Нам с вами даны документы и факты, нам остается только их изучать, сопоставлять, анализировать, делать выводы…
И с выводами этими не торопиться…
Отодвинув стул, поднялся председательствующий.
Все умолкли.
— Железные дороги республики, — хриплым, простуженным голосом сказал председательствующий, — имеют сегодня дров на тридцать восемь дней работы, нефти на тридцать и угля на девять… — Он сделал паузу. На всей сети дорог есть в наличии 18 451 паровоз, из них — 11 159 больных и охлажденных. Да и понятие «здоровый паровоз» сейчас не то, что прежде. «Здоровый паровоз» — не такой, на котором можно ездить, а такой, на котором на сей раз с грехом можно доехать… О выпуске новых паровозов я и не говорю, Россия его практически давным-давно лишена… В 1913 году на заводах России было изготовлено 609 паровозов, в 1917-м — 40, в нынешнем, 1920-м — 89… И все!
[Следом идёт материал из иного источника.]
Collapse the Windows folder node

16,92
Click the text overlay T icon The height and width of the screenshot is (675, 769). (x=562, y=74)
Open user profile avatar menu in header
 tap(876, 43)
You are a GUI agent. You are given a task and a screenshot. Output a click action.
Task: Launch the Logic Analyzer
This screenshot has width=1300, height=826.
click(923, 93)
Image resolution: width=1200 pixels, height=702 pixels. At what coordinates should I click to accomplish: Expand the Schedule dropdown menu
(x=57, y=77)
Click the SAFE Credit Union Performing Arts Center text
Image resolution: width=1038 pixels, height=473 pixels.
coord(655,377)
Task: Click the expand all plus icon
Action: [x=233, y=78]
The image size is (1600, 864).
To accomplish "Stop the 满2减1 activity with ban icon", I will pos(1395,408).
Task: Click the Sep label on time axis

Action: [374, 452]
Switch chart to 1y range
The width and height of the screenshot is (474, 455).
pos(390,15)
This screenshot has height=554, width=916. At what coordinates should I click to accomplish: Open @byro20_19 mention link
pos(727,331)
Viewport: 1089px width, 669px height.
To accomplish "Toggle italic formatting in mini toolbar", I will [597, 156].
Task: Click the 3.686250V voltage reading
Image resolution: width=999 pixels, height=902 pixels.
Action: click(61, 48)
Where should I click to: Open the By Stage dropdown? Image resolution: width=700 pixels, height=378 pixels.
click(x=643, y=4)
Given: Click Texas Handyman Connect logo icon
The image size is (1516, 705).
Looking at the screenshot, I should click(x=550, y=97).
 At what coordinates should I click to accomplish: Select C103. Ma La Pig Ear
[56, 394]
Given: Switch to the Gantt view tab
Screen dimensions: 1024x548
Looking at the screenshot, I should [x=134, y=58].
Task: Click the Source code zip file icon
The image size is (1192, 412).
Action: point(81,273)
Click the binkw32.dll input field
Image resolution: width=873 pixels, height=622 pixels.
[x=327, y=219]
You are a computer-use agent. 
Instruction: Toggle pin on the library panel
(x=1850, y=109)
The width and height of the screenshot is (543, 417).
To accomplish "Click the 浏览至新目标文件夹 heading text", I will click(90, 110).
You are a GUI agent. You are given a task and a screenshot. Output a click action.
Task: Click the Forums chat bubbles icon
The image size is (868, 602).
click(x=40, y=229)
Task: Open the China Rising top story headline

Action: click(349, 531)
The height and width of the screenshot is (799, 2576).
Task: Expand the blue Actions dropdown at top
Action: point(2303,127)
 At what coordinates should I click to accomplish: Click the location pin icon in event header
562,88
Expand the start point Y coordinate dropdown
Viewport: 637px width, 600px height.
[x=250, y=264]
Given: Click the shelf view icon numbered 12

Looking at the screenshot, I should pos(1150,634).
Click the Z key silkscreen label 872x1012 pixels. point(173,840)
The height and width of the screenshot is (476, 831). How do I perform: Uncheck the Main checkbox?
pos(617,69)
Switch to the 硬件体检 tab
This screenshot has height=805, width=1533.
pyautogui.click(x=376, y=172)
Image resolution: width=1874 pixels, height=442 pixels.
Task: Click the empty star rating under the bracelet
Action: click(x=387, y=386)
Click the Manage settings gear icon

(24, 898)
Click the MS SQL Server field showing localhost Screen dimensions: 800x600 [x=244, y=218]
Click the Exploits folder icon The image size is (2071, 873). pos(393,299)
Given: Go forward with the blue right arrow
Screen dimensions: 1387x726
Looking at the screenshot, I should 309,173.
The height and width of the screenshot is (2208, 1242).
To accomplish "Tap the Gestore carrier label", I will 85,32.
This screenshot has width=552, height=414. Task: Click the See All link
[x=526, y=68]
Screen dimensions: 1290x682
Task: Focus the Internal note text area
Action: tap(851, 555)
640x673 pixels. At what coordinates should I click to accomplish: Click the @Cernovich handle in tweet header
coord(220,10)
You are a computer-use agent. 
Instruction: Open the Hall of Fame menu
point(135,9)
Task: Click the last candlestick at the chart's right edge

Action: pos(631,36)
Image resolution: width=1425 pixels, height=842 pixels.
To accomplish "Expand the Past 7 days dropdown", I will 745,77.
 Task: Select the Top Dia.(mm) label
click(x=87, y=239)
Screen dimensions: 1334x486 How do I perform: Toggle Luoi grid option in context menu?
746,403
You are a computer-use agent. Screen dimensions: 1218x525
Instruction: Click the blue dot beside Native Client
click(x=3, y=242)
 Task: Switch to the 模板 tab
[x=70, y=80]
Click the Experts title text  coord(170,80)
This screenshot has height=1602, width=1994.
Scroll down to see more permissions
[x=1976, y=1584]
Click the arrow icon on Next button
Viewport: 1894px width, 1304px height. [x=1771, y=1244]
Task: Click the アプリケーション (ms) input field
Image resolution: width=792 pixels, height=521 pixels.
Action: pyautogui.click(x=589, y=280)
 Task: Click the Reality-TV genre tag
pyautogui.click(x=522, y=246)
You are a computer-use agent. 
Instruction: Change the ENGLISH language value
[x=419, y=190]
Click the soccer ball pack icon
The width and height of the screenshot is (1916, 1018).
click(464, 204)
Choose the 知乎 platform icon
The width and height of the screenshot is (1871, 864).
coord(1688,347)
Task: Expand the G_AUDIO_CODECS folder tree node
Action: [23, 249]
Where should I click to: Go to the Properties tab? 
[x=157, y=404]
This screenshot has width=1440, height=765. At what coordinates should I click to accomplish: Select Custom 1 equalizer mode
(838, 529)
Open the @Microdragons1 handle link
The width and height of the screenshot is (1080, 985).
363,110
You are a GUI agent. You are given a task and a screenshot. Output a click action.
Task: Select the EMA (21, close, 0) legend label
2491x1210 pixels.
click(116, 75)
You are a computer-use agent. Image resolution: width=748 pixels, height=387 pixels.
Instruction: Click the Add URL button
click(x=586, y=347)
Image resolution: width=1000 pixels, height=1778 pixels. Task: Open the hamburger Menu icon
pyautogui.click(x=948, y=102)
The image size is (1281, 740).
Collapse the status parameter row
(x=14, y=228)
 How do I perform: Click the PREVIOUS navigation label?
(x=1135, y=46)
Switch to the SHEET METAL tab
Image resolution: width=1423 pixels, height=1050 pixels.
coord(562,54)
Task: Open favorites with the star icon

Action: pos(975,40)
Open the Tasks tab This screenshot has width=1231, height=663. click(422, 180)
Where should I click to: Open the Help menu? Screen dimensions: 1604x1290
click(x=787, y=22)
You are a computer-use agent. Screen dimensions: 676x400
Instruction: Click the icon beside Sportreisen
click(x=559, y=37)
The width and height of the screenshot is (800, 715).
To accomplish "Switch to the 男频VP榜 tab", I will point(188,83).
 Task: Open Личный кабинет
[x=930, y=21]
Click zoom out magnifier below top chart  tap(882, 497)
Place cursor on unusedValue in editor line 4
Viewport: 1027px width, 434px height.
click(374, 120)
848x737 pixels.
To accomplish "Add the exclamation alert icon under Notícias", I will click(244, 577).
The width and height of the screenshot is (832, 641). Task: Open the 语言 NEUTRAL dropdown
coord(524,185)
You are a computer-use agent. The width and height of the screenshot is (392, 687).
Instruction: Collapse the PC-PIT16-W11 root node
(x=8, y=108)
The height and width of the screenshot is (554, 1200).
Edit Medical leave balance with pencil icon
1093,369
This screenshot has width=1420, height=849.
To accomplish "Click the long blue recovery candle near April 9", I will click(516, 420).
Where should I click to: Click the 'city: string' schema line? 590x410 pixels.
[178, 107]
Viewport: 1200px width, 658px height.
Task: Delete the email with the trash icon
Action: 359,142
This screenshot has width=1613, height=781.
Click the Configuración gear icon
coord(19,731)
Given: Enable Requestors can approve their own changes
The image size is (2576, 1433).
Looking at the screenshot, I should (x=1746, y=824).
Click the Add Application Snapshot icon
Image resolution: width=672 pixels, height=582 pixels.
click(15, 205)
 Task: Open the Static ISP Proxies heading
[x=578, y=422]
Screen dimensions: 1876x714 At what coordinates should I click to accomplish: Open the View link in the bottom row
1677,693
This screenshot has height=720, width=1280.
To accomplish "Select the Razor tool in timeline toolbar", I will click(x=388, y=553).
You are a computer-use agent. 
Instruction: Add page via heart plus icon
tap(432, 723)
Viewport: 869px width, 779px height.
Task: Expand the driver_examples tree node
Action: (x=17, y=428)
Полотно дорог устарело и разрушено…
Он обернулся к Ломоносову, почти грубо спросил его:
— О чем вы сейчас говорите, профессор? — Мельком взглянул на Гаккеля. — И вы, товарищ инженер? Лучшие умы Европы не знают сегодня, как подступиться к локомотиву с двигателем Дизеля. Не торопятся, выжидают… А вы хотите, чтобы за него взялись мы, не имеющие ни хлеба, ни металла, ни топлива? Голодные и раздетые? Вы спор тут затеяли: в Германии строить, в России? Быстроходный или небыстроходный?.. Что строить? Журавля в небе?
Он сказал резко:
— Такую авантюру не простят нам наши дети… Английские парламентарии, боявшиеся когда-то нового паровоза, находились в условиях, во сто крат лучших, чем сегодня мы… Они тревожились за британских коров, а мы не можем себе позволить даже этого: коровы в России дохнут от бескормицы.
Председательствующий замолчал. Уставился в зеленое сукно на столе.
В комнате сделалось совершенно тихо.
— Поверьте, товарищи, — сказал председательствующий, — противников технической революции среди нас нет. Ни одного. Но людей легкомысленных, безответственных среди нас тоже, надеюсь, нет. — Он обвел комнату глазами. — Какие будут соображения у членов коллегии Наркомпути?
Встал начальник Главного управления путей сообщения Борисов. Сказал сложно, витиевато:
— Несомненно, применение локомотивов с двигателем внутреннего сгорания составляет неотъемлемую задачу. Но в нынешних условиях придется ее отложить. Вероятно, такие локомотивы не скоро еще поступят в повседневное обращение на железнодорожное полотно социалистической республики…
— Голосуем, — сказал председатель.
Коллегия Наркомпути единогласно проголосовала против принятия любых предложений о постройке в настоящее время железнодорожного локомотива с нефтяным двигателем Рудольфа Дизеля.
Ломоносов и Гаккель вместе вышли из зала.
Спустились вниз.
На улице было жарко, пыльно.
Рядом по булыжнику грохотала телега.